Stage 4: Disbelief. There's a nonprofit group devoted to eating gobs of butter? And it's suing on behalf of prisoners sick of eating soy dogs? You're not making this up?
No, indeed.
Knowing that Weston A. Price was a real person, you might suspect that he was a nutritionist. One that encourages you to put an extra pat of butter on your steak, but still a nutritionist of some sort. So, let's check his bio:
Dr. Weston A. Price (1870-1948), a Cleveland dentist, has been called the "Charles Darwin of Nutrition."
Slogan: Survival of the tastiest.
Here he is in action. Oh, and be prepared to cringe:
My favorite part is when he pats that "native" like a piece of meat and says, "You look as though you were a child! My, my!"

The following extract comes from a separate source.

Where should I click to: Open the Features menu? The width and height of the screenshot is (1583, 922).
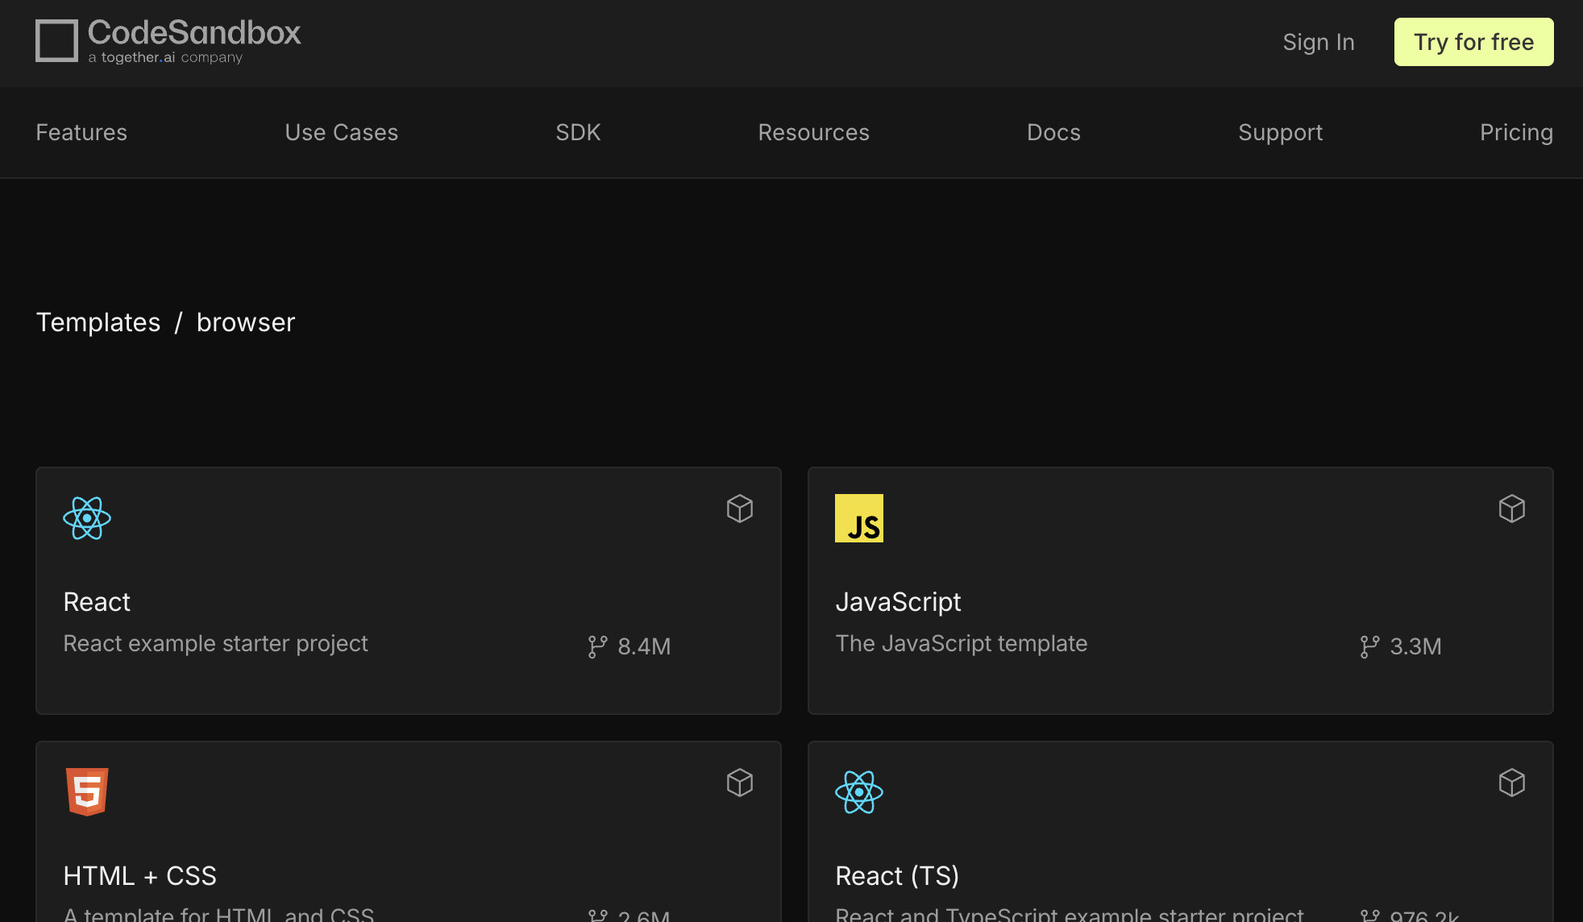81,132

So, Weston A. Price Foundation, can you state your admiration for third world peoples in way that is strikingly creepy?
These primitives with their fine bodies, homogeneous reproduction, emotional stability and freedom from degenerative ills stand forth in sharp contrast to those subsisting on the impoverished foods of civilization-sugar, white flour, pasteurized milk and convenience foods filled with extenders and additives.
Oh, Dr. Price, you had me at "primitives with fine bodies." The "homogeneous reproduction" is just the lard-based icing on the beef-tallow cake.
Stage 5: Wonderment. Where did I put the vodka?
1 comment:
Jim, of all people! Misquoting a corrections officer. She didn't say "“We have a constitutional obligation to feed them healthy, nutritious food, but we don’t have an obligation to feed them beef;” she said “We might gots a consti-tutional obligation to feed 'em healthy, but we ain’t gots no obligation to feeds 'em beef,” she said.
There is simply too much editor in you.